課題の目的:
抜粋のうち、「- 工作機械 (旋盤、フライス盤、ボール盤、マシニングセンタなど)」で始まり「例として、下記のケースを解説します。」で終わる部分を、一字一句違えずに書き写してください。

油圧装置とは
油圧装置とは、油圧を利用した力を動力の変換あるいは伝達を行う装置のことです。
具体的には、電動機や発動機を元に油圧ポンプを動かし、そこから得られた圧力で油圧シリンダや油圧モータを作動させています。油圧装置は小さな入力で大きな出力が得られるため、省スペースや高温への耐久性にも優れています。
こうした特徴から大型車両や工業機械といった幅広い製品に取り入れられており、産業を支えている製品です。
油圧装置の使用用途
油圧装置の使用用途は、車両から工作機械まで多岐にわたります。
1. 車両関連
車両関連では、主に大型車両で使われています。大きな力が必要な作業を、小さな力でこなすことができるためです。
- 建築建機 (パワーショベル、ブルドーザ、トラックレーンなど)
- 産業車両 (フォークリフト、コンクリートミキサー車、ダンプカーなど)
- 農業機械 (トラクタ、コンバインなど)
2. 工業機械
油圧装置は製造現場でも多くの場面で活用されています。
- 製鉄機械 (出銑口油圧開孔機など)
- 工作機械 (旋盤、フライス盤、ボール盤、マシニングセンタなど)
- 射出成型機の駆動源
- 鍛圧機械
- 建築物の免振装置 (オイルダンパーなど)
- 発電設備 (サーボ用油圧源装置など)
- トンネル掘削機
- 精密ギヤポンプ
- 試験装置 (三次元大型振動台、荷重試験機、バネ試験機など)
油圧装置の原理
油圧装置は、静止している流体でどの方向にも同じ圧力が伝わるという「パスカルの原理」を活用しています。パスカルの原理とは、管の断面積が違うとき、圧力を保つために必要な力は断面積と反比例することです。
例として、下記のケースを解説します。
- 圧力:1.0 MPa
- 入力側の断面積:10cm2
- 出力側の断面積:100cm2
このとき、同じ圧力を保つためには、以下の力が必要です。

収集データ:
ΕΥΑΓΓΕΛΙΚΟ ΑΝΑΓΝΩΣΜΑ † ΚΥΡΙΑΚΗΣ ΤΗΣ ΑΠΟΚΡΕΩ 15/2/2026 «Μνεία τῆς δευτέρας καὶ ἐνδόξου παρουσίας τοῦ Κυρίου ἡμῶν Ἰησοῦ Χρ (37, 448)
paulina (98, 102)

解答例:
- 工作機械 (旋盤、フライス盤、ボール盤、マシニングセンタなど)
- 射出成型機の駆動源
- 鍛圧機械
- 建築物の免振装置 (オイルダンパーなど)
- 発電設備 (サーボ用油圧源装置など)
- トンネル掘削機
- 精密ギヤポンプ
- 試験装置 (三次元大型振動台、荷重試験機、バネ試験機など)
油圧装置の原理
油圧装置は、静止している流体でどの方向にも同じ圧力が伝わるという「パスカルの原理」を活用しています。パスカルの原理とは、管の断面積が違うとき、圧力を保つために必要な力は断面積と反比例することです。
例として、下記のケースを解説します。